Born 1939, Japan
Takuro Kamata (1939-) is an artist who worked primarily in traditional Japanese methods of textile design and woodblock prints. Originally from Miyagi prefecture in Japan, Kamata studied economics and got a job in the insurance business. At this time, he also pursued his interest in arts and crafts, and eventually studied woodcut printmaking under Toshi Yoshida. Some of his work was displayed as part of a group show at the Tokyo Museum of Fine Arts in 1969. He later studied lithography in Mexico at the Art Institute of San Miguel Allende, and at the Toledo Museum of Fine Arts in the United States.

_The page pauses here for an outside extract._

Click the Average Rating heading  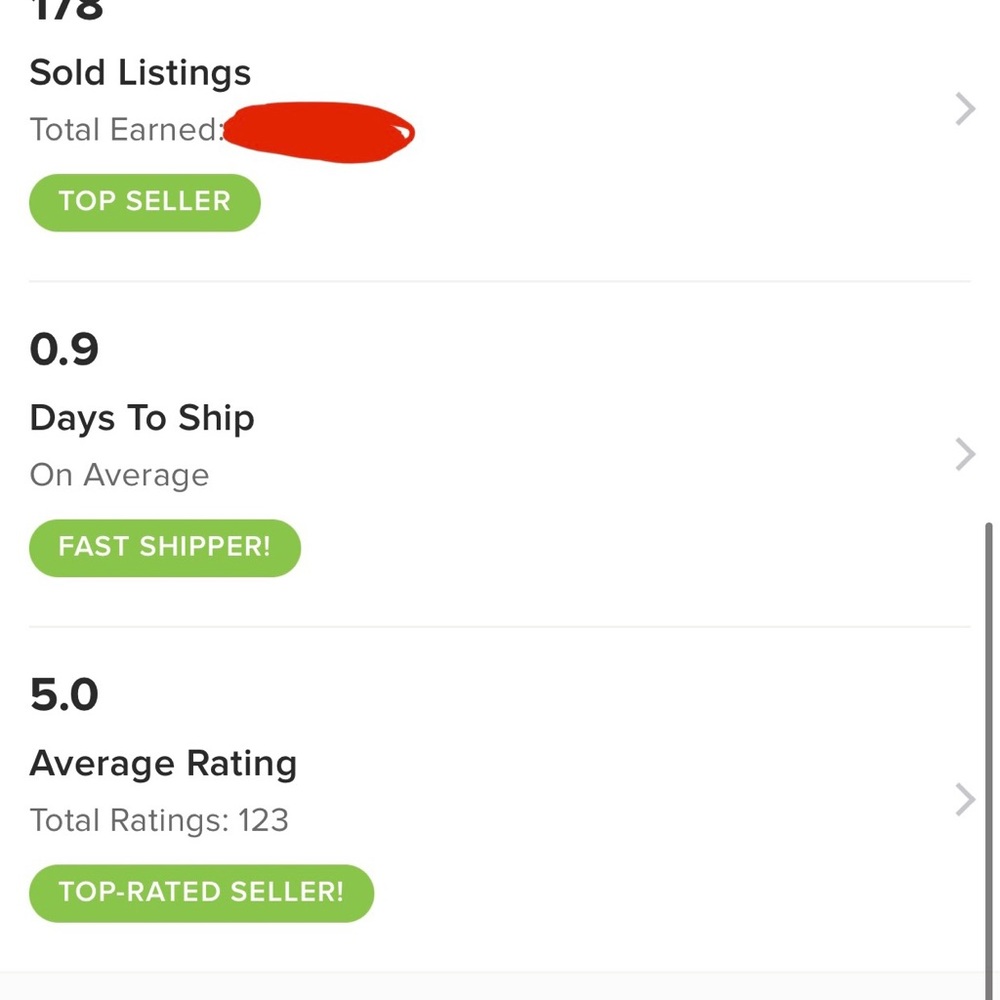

In 1970, Kamata immigrated to Canada, first settling in Montreal. It is here that he began to study the traditional Japanese method of paste-resist dying of textiles, norizome. He moved to Toronto in 1975, where he established Kamata Studio and began to focus solely on his textile work. Kamata found there was a lot of interest in Canada at the time in the traditional Japanese methods he used, which enabled him to support himself by selling his work at art festivals and craft shows, and by teaching at various art and design schools in Ontario, Quebec, and even in New Brunswick. From 1972 to 1990, Kamata exhibited his work in both woodcuts and textiles in venues primarily in Ontario, but also Quebec, Nova Scotia, and Ohio in the United States. He received several grants from the Ontario Arts Council throughout the 1980s which enabled him to go back to Japan and continue his largely self-taught study of traditional Japanese methods. He is now retired and living in Toronto.